Babies have long played a role in horror cinema, from the suspect infant growing inside Mia Farrow's tummy in Roman Polanski's Rosemary's Baby to the killer rugrats of Larry Cohen's It Alive franchise. In British actress/writer Alice Lowe's directorial debut, Prevenge (don't ask me for that title's correct pronunciation), the nasty nipper hasn't even left the comfort of the womb, and it's already causing mayhem.


Taking the lead role herself, Lowe is Ruth, a heavily pregnant single mother (Lowe was herself seven months pregnant at time of filming) who embarks on a series of executions of what at first appears to be a random collection of strangers. Ruth is simply following orders however, those of her unborn daughter, who in a voice that sounds like an even creepier Teletubby, instructs her to commit homicide.

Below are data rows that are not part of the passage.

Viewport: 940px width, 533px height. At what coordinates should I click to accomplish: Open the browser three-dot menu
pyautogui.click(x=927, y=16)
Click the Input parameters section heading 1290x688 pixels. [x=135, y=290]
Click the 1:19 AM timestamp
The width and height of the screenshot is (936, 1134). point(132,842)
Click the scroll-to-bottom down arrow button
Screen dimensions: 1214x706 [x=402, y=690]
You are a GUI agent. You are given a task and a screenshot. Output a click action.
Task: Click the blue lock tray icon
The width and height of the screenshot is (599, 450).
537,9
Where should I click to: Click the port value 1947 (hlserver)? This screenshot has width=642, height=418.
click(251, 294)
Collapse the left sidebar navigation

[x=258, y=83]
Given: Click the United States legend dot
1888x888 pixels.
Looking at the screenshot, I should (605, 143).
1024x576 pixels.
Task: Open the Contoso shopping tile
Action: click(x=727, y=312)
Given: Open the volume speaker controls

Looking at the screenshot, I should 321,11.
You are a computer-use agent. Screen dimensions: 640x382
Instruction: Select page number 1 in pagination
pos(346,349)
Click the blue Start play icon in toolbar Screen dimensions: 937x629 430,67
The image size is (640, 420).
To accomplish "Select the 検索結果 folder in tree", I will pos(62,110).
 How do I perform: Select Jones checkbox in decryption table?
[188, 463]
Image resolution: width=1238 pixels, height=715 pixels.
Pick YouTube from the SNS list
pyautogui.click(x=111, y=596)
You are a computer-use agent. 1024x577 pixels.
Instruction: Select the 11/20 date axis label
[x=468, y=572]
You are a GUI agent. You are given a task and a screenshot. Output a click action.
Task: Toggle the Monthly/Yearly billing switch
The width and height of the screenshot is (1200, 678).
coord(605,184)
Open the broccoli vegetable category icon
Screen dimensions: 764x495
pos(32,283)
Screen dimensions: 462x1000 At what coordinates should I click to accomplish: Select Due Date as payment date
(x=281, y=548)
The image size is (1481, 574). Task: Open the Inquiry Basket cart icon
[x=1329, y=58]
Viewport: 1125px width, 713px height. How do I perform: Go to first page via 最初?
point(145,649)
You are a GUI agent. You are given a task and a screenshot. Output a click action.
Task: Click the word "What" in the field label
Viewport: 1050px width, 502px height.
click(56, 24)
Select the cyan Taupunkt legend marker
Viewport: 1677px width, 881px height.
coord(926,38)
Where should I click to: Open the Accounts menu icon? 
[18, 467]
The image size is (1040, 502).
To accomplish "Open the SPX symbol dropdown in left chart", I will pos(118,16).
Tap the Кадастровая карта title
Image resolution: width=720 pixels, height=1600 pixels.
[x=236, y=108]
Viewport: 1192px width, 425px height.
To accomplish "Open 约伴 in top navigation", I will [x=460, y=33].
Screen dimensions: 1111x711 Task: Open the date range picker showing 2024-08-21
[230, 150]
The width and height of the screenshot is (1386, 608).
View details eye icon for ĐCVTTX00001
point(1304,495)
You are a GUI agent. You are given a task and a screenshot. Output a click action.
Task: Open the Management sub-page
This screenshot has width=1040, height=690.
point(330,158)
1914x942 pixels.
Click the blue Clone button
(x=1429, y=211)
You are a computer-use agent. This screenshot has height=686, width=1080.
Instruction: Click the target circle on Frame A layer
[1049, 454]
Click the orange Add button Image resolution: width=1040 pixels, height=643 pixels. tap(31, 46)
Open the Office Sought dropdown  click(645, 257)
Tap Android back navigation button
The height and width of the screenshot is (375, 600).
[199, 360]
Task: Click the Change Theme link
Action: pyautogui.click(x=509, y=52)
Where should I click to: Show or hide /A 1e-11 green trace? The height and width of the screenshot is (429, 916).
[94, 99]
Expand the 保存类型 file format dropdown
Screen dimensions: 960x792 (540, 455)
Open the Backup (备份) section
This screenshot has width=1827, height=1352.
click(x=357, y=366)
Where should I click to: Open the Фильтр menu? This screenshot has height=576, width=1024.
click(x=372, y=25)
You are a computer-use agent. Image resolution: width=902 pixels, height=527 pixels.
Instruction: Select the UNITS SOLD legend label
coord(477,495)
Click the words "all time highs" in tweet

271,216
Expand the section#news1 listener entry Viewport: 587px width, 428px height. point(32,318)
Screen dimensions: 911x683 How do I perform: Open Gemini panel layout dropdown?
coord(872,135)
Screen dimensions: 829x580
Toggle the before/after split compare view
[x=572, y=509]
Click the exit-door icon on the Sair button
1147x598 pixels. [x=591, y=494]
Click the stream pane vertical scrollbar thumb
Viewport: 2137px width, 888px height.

Ruth's first two victims - an exotic pet store owner who asks Ruth is she would like to 'touch his big snake', and a boorish pub DJ who lives with his geriatric mother - suggest she's on some sort of feminist quest to rid Britain of misogynist man-children. The film is most effective in these early sequences, as the unpleasantness of the men she massacres allows us to empathise with her actions, if not condone them. They also represent the film's funniest segments, thanks to the hilariously uncomfortable interactions between Lowe and actors Dan Renton Skinner and Tom Davis as the obnoxious targets of her rage.


When Ruth goes after her third victim - a businesswoman played by Kate Dickie, whose only perceived 'crime' seems to be her prioritising of her career - Prevenge undergoes a drastic tonal shift that it never quite recovers from. It becomes apparent that Ruth's victims share a specific connection - their names are on a hit-list she keeps in a journal filled of gruesome sketches, like the schoolbook of a teenage goth - and the 'P' in the film's title becomes silent. As people who seem like perfectly decent citizens fall victim to Ruth's blade, we lose whatever empathy we might have originally had for her. The interactions between Ruth and her targets no longer play out as black comedy as the film shifts into a more straightforward horror movie, into a gear Lowe is nowhere near as comfortable in.


While it opens in inspired fashion with some wicked dark humour, Prevenge progressively becomes a standard indie slasher, the sort of movie that are a dime a dozen at horror festivals, relying on the hook of a novel antagonist and a retro synth score to appease hungry genre fans. Lowe proves herself a comic talent here, but a gift for horror seems more elusive. 

Prevenge is in UK/ROI cinemas February 10th.